L’objectif n°1 du plan Ecophyto (version 1 comme version 2) est de réduire l’utilisation des phytos en volume. La filière agricole conteste de plus en plus ouvertement cet objectif et considère que, agronomiquement, seule la réduction des impacts est pertinente. La nouvelle ordonnance instaurant les CEPP (1) met le feu aux poudres.
En France, les organisations professionnelles militent depuis plusieurs années pour l’élaboration d’objectifs d’impact pour compléter les objectifs quantitatifs. Quelques avancées, timides, se font jour dans la version 2 d’Ecophyto.

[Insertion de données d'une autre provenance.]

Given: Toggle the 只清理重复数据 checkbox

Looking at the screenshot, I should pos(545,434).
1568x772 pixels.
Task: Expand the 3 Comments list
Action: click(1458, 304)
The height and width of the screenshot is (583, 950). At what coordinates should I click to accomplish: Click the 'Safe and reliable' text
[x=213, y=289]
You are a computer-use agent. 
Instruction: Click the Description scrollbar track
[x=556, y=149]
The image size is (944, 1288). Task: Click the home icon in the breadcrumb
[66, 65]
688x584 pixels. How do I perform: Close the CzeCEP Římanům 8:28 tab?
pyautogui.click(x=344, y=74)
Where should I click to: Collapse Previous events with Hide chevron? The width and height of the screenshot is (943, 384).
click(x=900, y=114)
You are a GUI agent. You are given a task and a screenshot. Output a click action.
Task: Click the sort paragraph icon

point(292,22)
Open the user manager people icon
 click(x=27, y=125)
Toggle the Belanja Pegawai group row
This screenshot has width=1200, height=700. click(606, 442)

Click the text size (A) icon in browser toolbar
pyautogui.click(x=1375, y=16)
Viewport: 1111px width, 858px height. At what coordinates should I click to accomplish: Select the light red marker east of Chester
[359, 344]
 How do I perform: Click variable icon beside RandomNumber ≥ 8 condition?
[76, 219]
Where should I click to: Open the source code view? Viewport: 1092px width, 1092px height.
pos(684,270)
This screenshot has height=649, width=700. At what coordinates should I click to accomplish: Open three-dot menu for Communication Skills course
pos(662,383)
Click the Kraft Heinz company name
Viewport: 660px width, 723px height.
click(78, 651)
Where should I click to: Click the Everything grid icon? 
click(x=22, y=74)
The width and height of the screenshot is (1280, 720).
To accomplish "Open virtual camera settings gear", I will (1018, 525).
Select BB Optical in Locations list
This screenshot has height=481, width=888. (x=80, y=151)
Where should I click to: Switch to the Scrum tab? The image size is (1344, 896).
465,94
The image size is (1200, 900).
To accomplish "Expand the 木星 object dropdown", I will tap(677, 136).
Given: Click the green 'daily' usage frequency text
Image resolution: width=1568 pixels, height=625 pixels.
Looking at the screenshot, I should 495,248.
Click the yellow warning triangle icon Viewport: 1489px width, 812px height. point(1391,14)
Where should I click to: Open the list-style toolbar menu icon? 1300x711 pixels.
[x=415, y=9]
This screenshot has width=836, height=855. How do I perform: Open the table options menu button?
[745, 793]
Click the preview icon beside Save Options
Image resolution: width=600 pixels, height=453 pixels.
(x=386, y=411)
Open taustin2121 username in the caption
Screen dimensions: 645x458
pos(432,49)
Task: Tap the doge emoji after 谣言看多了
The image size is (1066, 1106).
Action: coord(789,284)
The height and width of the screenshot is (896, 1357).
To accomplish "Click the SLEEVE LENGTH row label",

Mais à l’inverse, les CEPP sont une façon pour le gouvernement non seulement de renforcer le rôle des objectifs quantitatifs, mais également d’introduire une dimension directement répressive en cas d’échec. Le tout avec un dispositif complexe, et alors que le gouvernement, suite à la crise agricole de l’été 2015, avait promis un moratoire sur les normes environnementales.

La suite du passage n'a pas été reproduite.